- Recorded data:
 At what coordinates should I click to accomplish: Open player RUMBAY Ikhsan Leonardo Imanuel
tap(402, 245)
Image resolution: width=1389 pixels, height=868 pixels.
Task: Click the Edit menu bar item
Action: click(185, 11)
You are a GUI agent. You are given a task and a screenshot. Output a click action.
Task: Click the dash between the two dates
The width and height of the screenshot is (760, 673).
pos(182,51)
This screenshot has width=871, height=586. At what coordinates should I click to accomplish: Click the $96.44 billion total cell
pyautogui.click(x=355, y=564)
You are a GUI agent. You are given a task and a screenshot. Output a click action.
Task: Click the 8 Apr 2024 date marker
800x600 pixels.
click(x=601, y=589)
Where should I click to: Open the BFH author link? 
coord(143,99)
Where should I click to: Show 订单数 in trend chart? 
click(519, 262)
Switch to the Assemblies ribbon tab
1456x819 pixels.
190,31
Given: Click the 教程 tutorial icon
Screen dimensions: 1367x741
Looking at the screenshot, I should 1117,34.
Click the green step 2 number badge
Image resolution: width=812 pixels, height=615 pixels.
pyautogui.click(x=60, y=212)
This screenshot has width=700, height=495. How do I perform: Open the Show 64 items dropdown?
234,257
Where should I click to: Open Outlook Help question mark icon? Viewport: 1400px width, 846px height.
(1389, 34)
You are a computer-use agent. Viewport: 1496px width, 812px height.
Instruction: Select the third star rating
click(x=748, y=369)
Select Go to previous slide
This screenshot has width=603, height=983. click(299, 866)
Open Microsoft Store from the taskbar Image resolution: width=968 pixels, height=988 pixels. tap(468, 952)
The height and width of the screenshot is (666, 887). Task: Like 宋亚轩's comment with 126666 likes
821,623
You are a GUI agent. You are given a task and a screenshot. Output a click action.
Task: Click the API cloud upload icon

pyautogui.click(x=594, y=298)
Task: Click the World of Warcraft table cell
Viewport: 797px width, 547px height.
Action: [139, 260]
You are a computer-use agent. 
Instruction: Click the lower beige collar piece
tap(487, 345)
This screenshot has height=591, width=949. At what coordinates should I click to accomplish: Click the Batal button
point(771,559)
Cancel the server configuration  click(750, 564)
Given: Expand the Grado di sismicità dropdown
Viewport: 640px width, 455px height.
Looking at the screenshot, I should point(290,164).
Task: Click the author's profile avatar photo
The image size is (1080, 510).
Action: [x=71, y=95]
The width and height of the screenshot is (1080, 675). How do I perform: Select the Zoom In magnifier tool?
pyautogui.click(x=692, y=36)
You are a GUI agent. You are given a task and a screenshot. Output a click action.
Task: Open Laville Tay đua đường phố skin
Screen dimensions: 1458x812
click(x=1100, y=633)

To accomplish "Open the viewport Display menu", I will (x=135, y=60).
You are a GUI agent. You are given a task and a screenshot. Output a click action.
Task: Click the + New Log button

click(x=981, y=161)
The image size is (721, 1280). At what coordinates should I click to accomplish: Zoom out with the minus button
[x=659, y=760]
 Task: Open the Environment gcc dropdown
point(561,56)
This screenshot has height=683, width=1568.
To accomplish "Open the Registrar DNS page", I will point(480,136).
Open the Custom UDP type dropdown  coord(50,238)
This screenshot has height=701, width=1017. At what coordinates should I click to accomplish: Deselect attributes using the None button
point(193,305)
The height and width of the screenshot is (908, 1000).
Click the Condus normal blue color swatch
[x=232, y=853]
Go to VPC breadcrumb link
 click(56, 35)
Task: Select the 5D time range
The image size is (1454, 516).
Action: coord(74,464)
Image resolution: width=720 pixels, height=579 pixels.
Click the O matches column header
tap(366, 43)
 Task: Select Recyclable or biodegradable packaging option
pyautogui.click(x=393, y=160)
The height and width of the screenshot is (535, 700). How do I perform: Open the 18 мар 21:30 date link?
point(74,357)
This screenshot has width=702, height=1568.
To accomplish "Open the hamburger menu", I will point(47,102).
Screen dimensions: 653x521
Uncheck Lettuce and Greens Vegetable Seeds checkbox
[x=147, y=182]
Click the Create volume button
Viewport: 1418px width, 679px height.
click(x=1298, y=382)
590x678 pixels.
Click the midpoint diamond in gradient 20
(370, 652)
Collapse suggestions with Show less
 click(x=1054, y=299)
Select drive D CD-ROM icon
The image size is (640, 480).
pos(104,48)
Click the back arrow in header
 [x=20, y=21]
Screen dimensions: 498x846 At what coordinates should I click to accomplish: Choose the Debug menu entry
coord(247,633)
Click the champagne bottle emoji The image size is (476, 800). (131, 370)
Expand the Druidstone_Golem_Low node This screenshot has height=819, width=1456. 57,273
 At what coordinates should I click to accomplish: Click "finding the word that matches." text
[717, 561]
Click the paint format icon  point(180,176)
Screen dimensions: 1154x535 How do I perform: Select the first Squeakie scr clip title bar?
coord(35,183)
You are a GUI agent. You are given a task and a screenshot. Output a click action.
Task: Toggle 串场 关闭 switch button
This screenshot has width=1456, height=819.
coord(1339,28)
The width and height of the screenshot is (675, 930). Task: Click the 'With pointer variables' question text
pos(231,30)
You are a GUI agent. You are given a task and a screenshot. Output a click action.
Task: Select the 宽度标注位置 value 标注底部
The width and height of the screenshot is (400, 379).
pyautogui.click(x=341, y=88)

- What the task asks: All the data must be duplicated exactly, with nothing added or removed.

- Task result:
 At what coordinates should I click to accomplish: Open player RUMBAY Ikhsan Leonardo Imanuel
tap(402, 245)
Image resolution: width=1389 pixels, height=868 pixels.
Task: Click the Edit menu bar item
Action: click(185, 11)
You are a GUI agent. You are given a task and a screenshot. Output a click action.
Task: Click the dash between the two dates
The width and height of the screenshot is (760, 673).
pos(182,51)
This screenshot has width=871, height=586. At what coordinates should I click to accomplish: Click the $96.44 billion total cell
pyautogui.click(x=355, y=564)
You are a GUI agent. You are given a task and a screenshot. Output a click action.
Task: Click the 8 Apr 2024 date marker
800x600 pixels.
click(x=601, y=589)
Where should I click to: Open the BFH author link? 
coord(143,99)
Where should I click to: Show 订单数 in trend chart? 
click(519, 262)
Switch to the Assemblies ribbon tab
1456x819 pixels.
190,31
Given: Click the 教程 tutorial icon
Screen dimensions: 1367x741
Looking at the screenshot, I should 1117,34.
Click the green step 2 number badge
Image resolution: width=812 pixels, height=615 pixels.
pyautogui.click(x=60, y=212)
This screenshot has width=700, height=495. How do I perform: Open the Show 64 items dropdown?
234,257
Where should I click to: Open Outlook Help question mark icon? Viewport: 1400px width, 846px height.
(1389, 34)
You are a computer-use agent. Viewport: 1496px width, 812px height.
Instruction: Select the third star rating
click(x=748, y=369)
Select Go to previous slide
This screenshot has width=603, height=983. click(299, 866)
Open Microsoft Store from the taskbar Image resolution: width=968 pixels, height=988 pixels. tap(468, 952)
The height and width of the screenshot is (666, 887). Task: Like 宋亚轩's comment with 126666 likes
821,623
You are a GUI agent. You are given a task and a screenshot. Output a click action.
Task: Click the API cloud upload icon

pyautogui.click(x=594, y=298)
Task: Click the World of Warcraft table cell
Viewport: 797px width, 547px height.
Action: [139, 260]
You are a computer-use agent. 
Instruction: Click the lower beige collar piece
tap(487, 345)
This screenshot has height=591, width=949. At what coordinates should I click to accomplish: Click the Batal button
point(771,559)
Cancel the server configuration  click(750, 564)
Given: Expand the Grado di sismicità dropdown
Viewport: 640px width, 455px height.
Looking at the screenshot, I should point(290,164).
Task: Click the author's profile avatar photo
The image size is (1080, 510).
Action: [x=71, y=95]
The width and height of the screenshot is (1080, 675). How do I perform: Select the Zoom In magnifier tool?
pyautogui.click(x=692, y=36)
You are a GUI agent. You are given a task and a screenshot. Output a click action.
Task: Open Laville Tay đua đường phố skin
Screen dimensions: 1458x812
click(x=1100, y=633)

To accomplish "Open the viewport Display menu", I will (x=135, y=60).
You are a GUI agent. You are given a task and a screenshot. Output a click action.
Task: Click the + New Log button

click(x=981, y=161)
The image size is (721, 1280). At what coordinates should I click to accomplish: Zoom out with the minus button
[x=659, y=760]
 Task: Open the Environment gcc dropdown
point(561,56)
This screenshot has height=683, width=1568.
To accomplish "Open the Registrar DNS page", I will point(480,136).
Open the Custom UDP type dropdown  coord(50,238)
This screenshot has height=701, width=1017. At what coordinates should I click to accomplish: Deselect attributes using the None button
point(193,305)
The height and width of the screenshot is (908, 1000).
Click the Condus normal blue color swatch
[x=232, y=853]
Go to VPC breadcrumb link
 click(56, 35)
Task: Select the 5D time range
The image size is (1454, 516).
Action: coord(74,464)
Image resolution: width=720 pixels, height=579 pixels.
Click the O matches column header
tap(366, 43)
 Task: Select Recyclable or biodegradable packaging option
pyautogui.click(x=393, y=160)
The height and width of the screenshot is (535, 700). How do I perform: Open the 18 мар 21:30 date link?
point(74,357)
This screenshot has width=702, height=1568.
To accomplish "Open the hamburger menu", I will point(47,102).
Screen dimensions: 653x521
Uncheck Lettuce and Greens Vegetable Seeds checkbox
[x=147, y=182]
Click the Create volume button
Viewport: 1418px width, 679px height.
click(x=1298, y=382)
590x678 pixels.
Click the midpoint diamond in gradient 20
(370, 652)
Collapse suggestions with Show less
 click(x=1054, y=299)
Select drive D CD-ROM icon
The image size is (640, 480).
pos(104,48)
Click the back arrow in header
 [x=20, y=21]
Screen dimensions: 498x846 At what coordinates should I click to accomplish: Choose the Debug menu entry
coord(247,633)
Click the champagne bottle emoji The image size is (476, 800). (131, 370)
Expand the Druidstone_Golem_Low node This screenshot has height=819, width=1456. 57,273
 At what coordinates should I click to accomplish: Click "finding the word that matches." text
[717, 561]
Click the paint format icon  point(180,176)
Screen dimensions: 1154x535 How do I perform: Select the first Squeakie scr clip title bar?
coord(35,183)
You are a GUI agent. You are given a task and a screenshot. Output a click action.
Task: Toggle 串场 关闭 switch button
This screenshot has width=1456, height=819.
coord(1339,28)
The width and height of the screenshot is (675, 930). Task: Click the 'With pointer variables' question text
pos(231,30)
You are a GUI agent. You are given a task and a screenshot. Output a click action.
Task: Select the 宽度标注位置 value 标注底部
The width and height of the screenshot is (400, 379).
pyautogui.click(x=341, y=88)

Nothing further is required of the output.